- _Work to complete_
If a line below contains the string "Choose", return that line.

● ● ● ● ● ● ●

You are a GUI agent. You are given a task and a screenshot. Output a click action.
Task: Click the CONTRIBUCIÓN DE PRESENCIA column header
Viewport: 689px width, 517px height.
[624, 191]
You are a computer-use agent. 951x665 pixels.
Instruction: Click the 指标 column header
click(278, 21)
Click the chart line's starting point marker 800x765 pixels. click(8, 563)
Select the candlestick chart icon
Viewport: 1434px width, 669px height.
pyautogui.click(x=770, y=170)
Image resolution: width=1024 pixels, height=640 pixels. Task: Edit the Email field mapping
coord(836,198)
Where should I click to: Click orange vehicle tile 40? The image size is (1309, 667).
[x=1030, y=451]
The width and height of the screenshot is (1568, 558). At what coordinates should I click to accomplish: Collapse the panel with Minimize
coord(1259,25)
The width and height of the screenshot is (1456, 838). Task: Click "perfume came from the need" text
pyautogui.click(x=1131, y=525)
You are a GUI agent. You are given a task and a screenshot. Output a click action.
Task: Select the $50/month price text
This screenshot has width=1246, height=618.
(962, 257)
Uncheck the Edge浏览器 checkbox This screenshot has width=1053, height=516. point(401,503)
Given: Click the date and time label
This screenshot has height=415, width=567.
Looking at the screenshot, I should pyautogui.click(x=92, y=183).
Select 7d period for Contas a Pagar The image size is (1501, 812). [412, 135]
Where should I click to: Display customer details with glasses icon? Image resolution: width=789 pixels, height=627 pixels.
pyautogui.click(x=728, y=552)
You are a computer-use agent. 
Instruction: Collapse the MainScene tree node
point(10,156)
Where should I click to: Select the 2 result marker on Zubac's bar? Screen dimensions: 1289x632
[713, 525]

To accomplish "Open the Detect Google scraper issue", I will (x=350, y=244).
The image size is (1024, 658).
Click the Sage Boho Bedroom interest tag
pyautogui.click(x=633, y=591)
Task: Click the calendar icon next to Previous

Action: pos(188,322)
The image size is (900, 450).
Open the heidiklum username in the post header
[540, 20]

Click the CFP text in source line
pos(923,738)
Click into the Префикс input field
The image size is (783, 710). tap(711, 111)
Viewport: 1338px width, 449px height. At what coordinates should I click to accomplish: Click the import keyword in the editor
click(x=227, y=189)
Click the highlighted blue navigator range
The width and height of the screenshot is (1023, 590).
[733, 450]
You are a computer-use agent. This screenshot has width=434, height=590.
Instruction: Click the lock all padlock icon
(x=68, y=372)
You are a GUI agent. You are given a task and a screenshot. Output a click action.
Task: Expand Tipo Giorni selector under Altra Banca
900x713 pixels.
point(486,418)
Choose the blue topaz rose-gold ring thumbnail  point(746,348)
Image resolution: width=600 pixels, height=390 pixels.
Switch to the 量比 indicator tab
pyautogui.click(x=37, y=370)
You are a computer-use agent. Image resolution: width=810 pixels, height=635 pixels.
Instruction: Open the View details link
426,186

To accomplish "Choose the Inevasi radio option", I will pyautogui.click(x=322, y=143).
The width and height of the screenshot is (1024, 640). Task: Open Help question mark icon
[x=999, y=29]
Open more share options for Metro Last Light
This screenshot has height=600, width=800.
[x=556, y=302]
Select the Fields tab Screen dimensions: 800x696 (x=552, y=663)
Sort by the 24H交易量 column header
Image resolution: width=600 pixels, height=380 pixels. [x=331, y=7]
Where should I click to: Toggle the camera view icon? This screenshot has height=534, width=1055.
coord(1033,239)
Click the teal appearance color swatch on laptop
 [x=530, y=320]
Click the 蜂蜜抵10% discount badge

● ● ● ● ● ● ●

- _Reply_
Choose the blue topaz rose-gold ring thumbnail  point(746,348)
To accomplish "Choose the Inevasi radio option", I will pyautogui.click(x=322, y=143).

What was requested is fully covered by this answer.